> _INSTRUCTIONS FOR THE TASK_
Your answer must be an exact copy of every record below.

[Stored items]
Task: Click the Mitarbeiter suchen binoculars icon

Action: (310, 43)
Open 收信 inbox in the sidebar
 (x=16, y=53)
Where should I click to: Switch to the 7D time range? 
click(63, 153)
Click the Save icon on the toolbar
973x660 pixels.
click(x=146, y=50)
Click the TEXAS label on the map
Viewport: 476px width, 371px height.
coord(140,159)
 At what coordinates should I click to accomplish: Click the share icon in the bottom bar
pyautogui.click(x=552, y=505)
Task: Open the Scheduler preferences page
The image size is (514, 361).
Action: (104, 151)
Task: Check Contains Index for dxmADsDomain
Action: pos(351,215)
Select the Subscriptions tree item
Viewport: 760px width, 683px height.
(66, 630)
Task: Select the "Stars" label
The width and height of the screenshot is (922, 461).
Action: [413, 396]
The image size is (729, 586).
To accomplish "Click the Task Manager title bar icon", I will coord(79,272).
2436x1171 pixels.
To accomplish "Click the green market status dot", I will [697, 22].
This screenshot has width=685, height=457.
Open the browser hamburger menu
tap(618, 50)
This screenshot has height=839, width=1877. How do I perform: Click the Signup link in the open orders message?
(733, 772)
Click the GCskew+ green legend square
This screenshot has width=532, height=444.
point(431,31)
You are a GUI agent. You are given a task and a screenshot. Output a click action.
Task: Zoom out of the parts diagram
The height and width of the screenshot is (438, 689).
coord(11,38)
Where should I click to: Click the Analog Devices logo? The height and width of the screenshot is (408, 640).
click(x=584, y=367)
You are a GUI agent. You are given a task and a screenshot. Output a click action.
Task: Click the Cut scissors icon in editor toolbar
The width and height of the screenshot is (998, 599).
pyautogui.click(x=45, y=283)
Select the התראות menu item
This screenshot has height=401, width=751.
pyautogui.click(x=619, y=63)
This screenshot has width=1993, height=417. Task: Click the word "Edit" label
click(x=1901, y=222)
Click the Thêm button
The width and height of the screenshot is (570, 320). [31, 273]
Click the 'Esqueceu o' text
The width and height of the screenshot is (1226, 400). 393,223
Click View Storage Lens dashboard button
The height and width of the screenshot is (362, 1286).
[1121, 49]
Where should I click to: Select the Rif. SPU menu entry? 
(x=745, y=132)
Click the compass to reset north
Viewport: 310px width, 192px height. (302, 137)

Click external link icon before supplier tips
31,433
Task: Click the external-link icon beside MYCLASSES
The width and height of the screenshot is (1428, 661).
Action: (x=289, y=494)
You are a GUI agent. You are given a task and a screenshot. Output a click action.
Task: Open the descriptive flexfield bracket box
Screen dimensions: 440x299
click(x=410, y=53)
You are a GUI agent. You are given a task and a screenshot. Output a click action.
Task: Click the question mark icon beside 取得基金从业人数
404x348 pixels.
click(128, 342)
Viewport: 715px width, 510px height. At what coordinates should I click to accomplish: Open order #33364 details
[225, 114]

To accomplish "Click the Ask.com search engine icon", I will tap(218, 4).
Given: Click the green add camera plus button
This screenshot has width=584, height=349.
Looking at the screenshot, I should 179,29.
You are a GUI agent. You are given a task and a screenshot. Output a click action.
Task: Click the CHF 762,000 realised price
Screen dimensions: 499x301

> _EXERCISE SOLUTION_
Task: Click the Mitarbeiter suchen binoculars icon

Action: (310, 43)
Open 收信 inbox in the sidebar
 (x=16, y=53)
Where should I click to: Switch to the 7D time range? 
click(63, 153)
Click the Save icon on the toolbar
973x660 pixels.
click(x=146, y=50)
Click the TEXAS label on the map
Viewport: 476px width, 371px height.
coord(140,159)
 At what coordinates should I click to accomplish: Click the share icon in the bottom bar
pyautogui.click(x=552, y=505)
Task: Open the Scheduler preferences page
The image size is (514, 361).
Action: (104, 151)
Task: Check Contains Index for dxmADsDomain
Action: pos(351,215)
Select the Subscriptions tree item
Viewport: 760px width, 683px height.
(66, 630)
Task: Select the "Stars" label
The width and height of the screenshot is (922, 461).
Action: [413, 396]
The image size is (729, 586).
To accomplish "Click the Task Manager title bar icon", I will coord(79,272).
2436x1171 pixels.
To accomplish "Click the green market status dot", I will [697, 22].
This screenshot has width=685, height=457.
Open the browser hamburger menu
tap(618, 50)
This screenshot has height=839, width=1877. How do I perform: Click the Signup link in the open orders message?
(733, 772)
Click the GCskew+ green legend square
This screenshot has width=532, height=444.
point(431,31)
You are a GUI agent. You are given a task and a screenshot. Output a click action.
Task: Zoom out of the parts diagram
The height and width of the screenshot is (438, 689).
coord(11,38)
Where should I click to: Click the Analog Devices logo? The height and width of the screenshot is (408, 640).
click(x=584, y=367)
You are a GUI agent. You are given a task and a screenshot. Output a click action.
Task: Click the Cut scissors icon in editor toolbar
The width and height of the screenshot is (998, 599).
pyautogui.click(x=45, y=283)
Select the התראות menu item
This screenshot has height=401, width=751.
pyautogui.click(x=619, y=63)
This screenshot has width=1993, height=417. Task: Click the word "Edit" label
click(x=1901, y=222)
Click the Thêm button
The width and height of the screenshot is (570, 320). [31, 273]
Click the 'Esqueceu o' text
The width and height of the screenshot is (1226, 400). 393,223
Click View Storage Lens dashboard button
The height and width of the screenshot is (362, 1286).
[1121, 49]
Where should I click to: Select the Rif. SPU menu entry? 
(x=745, y=132)
Click the compass to reset north
Viewport: 310px width, 192px height. (302, 137)

Click external link icon before supplier tips
31,433
Task: Click the external-link icon beside MYCLASSES
The width and height of the screenshot is (1428, 661).
Action: (x=289, y=494)
You are a GUI agent. You are given a task and a screenshot. Output a click action.
Task: Open the descriptive flexfield bracket box
Screen dimensions: 440x299
click(x=410, y=53)
You are a GUI agent. You are given a task and a screenshot. Output a click action.
Task: Click the question mark icon beside 取得基金从业人数
404x348 pixels.
click(128, 342)
Viewport: 715px width, 510px height. At what coordinates should I click to accomplish: Open order #33364 details
[225, 114]

To accomplish "Click the Ask.com search engine icon", I will tap(218, 4).
Given: Click the green add camera plus button
This screenshot has width=584, height=349.
Looking at the screenshot, I should 179,29.
You are a GUI agent. You are given a task and a screenshot. Output a click action.
Task: Click the CHF 762,000 realised price
Screen dimensions: 499x301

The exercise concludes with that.